The soundtrack was composed by Sunna Wehrmeijer. She aimed at creating a "contemporary ’80s synth-sound combined with orchestral adventure", based on the creators' desire to feature "big and epic" but also "sparkly" music.

Promotion:

A first teaser trailer released in September 2018 showcased Adora's transformation into She-Ra Longer trailers were released in October and November 2018.

As a novelty for a television series, the series' website is available in a virtual reality format, and is set up to present the user with a virtual crystal palace.

Reception:

She-Ra and the Princesses of Power's first season was well received by critics. The review aggregator Rotten Tomatoes counted 100% positive reviews out of 15, concluding that the series "packs a powerful visual punch that hits even harder thanks to layered writing and multidimensional characters – the perfect show for seasoned fans and little ones alike."

Entertainment Weekly's review described the series as "a funny-wonderful pop fantasy animated like disco fireworks, fun for kids of all genders and any parents looking for something happy to cry about". It appreciated its self-aware humor and "hiply transgressive newness". EW also noted, however, some repetition, occasionally flat animation and the final showdown's previsible outcome. The reviewer found some of the tension in contemporary American politics reflected in the series' portrayal of the rebuilding of a "coalition of powerful liberal-minded thinkers left in disarray after a brutal defeat years ago by a monstrously all-consuming bad dude". Collider called the series "visually exciting, emotionally charged, and unexpectedly hilarious", and "one of the best new shows of the year". IGN praises the series for successfully rebooting the franchise but concludes that "Adora could have used more time with the Horde to help develop her character".

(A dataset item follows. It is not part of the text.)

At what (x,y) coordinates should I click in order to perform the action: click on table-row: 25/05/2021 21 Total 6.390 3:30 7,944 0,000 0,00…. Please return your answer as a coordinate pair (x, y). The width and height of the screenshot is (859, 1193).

Hypable praised the series' diversity and the multifaceted relationships among some of its core characters, but found much of the first season's plot "simplistic", and the rotating cast of princesses given short shrift. The Washington Post highlighted the "top-notch" voice cast and particularly the work of Lorraine Toussaint as the sorceress Shadow Weaver. The Verge commented that the series' biggest problem was that it was "retreading territory that Steven Universe and the two Avatar animated series did better", with several characters and plot points heavily reminiscent of elements from these earlier animated series, and also criticized the early episodes' shallow plot.

She-Ra and the Princesses of Power is an American animated web television series developed by Noelle Stevenson and produced by DreamWorks Animation Television. It premiered on November 13, 2018 on Netflix.

Like the 1985 Filmation series She-Ra: Princess of Power of which it is a reboot, the series tells the tale of the teenager Adora's rebellion against the evil Hordak and his Horde, in the guise of the heroine She-Ra and leading a group of other magical princesses. The series was well-received by critics, who praised it for its diverse cast and the portrayal of She-Ra's rivalry with her former best friend Catra.